L’engagement de la communauté internationale face aux opérations de maintien de la paix ne se fait pas sans sacrifices. Depuis le début des opérations de maintien de la paix en 1956, plus de 2,298 Casques bleus ont perdu la vie. 114 d’entres eux étaient des Canadiens et Canadiennes.

Malgré le record examplaire du Canada en ce qui à trait aux opérations de maintien de la paix, l’ampleur des contributions, en termes de personnel et de pourcentages des coûts des opérations de maintien de la paix, est en décroissance. Alors qu’un nombre croissant de pays s’engage dans les opérations de maintien de la paix et que le coût des opérations diminue, la contribution du Canada est à la baisse. Il reste à voir si le Canada décidera d’augmenter ou de maintenir ses engagements dans le futur.
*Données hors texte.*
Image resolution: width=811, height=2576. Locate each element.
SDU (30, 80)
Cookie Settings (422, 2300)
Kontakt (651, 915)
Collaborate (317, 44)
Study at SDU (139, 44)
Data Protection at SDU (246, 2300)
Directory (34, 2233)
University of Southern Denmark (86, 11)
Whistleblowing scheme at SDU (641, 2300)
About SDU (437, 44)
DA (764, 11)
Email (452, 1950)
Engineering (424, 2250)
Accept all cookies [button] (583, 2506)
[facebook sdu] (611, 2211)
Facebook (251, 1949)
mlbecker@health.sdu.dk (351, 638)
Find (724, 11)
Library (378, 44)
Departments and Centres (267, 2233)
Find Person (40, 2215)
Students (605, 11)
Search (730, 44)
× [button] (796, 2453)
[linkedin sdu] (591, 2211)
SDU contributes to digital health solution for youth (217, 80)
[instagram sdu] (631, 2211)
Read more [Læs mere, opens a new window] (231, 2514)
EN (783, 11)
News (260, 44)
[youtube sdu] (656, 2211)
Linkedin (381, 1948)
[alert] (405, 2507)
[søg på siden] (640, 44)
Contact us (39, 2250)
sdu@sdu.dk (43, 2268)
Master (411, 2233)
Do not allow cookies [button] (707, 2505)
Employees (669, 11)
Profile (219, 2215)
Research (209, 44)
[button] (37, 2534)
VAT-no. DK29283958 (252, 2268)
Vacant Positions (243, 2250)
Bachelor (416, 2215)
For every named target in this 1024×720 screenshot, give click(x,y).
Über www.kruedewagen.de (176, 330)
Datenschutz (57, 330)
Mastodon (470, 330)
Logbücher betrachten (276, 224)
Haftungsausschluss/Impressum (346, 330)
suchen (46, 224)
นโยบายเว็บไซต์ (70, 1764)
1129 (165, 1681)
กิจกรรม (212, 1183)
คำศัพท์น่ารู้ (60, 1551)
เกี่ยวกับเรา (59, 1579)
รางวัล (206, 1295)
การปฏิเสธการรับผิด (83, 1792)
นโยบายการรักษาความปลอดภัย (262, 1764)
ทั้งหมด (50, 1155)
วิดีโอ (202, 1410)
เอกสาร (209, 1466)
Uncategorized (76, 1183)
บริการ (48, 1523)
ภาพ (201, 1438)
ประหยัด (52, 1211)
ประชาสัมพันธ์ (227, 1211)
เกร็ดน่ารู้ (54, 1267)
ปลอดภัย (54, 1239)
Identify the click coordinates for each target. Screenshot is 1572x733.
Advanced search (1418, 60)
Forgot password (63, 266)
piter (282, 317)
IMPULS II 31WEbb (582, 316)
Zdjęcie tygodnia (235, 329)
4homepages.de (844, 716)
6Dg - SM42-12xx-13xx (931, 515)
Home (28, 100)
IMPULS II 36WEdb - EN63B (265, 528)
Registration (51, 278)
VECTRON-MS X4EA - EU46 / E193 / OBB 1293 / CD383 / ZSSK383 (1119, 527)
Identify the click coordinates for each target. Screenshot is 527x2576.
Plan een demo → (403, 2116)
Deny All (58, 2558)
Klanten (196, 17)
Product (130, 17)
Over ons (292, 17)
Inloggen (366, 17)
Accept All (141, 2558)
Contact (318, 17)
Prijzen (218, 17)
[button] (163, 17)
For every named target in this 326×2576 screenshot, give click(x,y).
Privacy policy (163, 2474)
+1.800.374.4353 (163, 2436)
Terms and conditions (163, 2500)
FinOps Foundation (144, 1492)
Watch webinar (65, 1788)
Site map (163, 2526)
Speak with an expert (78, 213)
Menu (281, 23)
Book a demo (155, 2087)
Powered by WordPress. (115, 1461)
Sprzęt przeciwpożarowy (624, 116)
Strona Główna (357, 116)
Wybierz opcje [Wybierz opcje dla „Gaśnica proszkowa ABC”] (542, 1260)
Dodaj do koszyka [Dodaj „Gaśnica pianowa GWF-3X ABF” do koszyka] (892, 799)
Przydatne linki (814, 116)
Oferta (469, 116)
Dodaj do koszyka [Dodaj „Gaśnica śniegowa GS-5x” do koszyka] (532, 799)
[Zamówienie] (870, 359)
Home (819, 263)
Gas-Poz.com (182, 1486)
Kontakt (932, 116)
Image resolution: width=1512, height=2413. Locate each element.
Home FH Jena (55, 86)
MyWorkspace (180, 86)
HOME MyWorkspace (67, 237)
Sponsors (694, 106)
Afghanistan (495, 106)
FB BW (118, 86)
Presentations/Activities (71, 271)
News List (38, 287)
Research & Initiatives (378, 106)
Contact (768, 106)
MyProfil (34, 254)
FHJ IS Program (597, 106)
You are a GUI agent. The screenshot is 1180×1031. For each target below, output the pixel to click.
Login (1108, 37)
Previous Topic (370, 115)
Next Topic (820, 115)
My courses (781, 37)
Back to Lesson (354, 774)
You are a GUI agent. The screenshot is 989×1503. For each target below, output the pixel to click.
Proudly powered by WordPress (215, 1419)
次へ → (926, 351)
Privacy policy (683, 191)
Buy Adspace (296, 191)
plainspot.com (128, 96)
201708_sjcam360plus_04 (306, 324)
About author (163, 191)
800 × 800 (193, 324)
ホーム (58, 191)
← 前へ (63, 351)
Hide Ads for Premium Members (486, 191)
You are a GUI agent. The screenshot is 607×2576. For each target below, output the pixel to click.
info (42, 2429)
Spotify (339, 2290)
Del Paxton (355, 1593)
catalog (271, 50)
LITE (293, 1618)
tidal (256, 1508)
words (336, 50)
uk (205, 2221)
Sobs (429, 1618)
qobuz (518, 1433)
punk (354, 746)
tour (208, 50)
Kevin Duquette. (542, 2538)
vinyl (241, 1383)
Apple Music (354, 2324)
Des Canadiens et Canadiennes ayant eu des postes d’importance à l’ONU reliés aux opérations de maintien de la paix

  • Lester B. Pearson – prix Nobel de la Paix, Suez 1956
  • Major général (à la retraite) Lewis MacKenzie – Chef d’état-major de la Force de protection des Nations Unies (FORPRONU) en Yougoslavie en 1992.
  • Général Maurice Baril – Conseiller militaire du Secrétaire général au Département des opérations de maintien de la paix des Nations Unies de 1992 à 1995 et commandant de la force multinationale au Zaïre en 1996-1997.
  • Lieutenant général Roméo Dallaire – Commandant de la Mission d’observation des Nations Unies Ouganda Rwanda (MONUOR) et de la Mission des Nations Unies pour l’assistance au Rwanda (MINUAR) entre 1993 et 1994.
  • Justice Louise Arbour – Procureur général pour le Tribunal pénal international pour l'ex-Yougoslavie et pour le Tribunal pénal international pour le Rwanda, maintenant Haut commissaire de l’ONU aux droits de l’homme.
  • Louise Fréchette – Ex-représentante permanente du Canada auprès de l'Organisation des Nations Unies à New York, première titulaire du poste de Vice-Secrétaire générale de l’ONU de 1997 à 2005.
  • Carolyn McAskie – Sous-Secrétaire générale à l’appui à la consolidation de la paix de l’ONU depuis mai 2006.
  • Brigadier général (à la retraite) Gregory Mitchell – Ex-commandant de la Brigade multinationale d'intervention rapide des forces en attente des Nations Unies (BIRFA) au Soudan et commandant adjoint de la Mission des Nations Unies au Soudan (UNMIS) entre 2004 et 2006.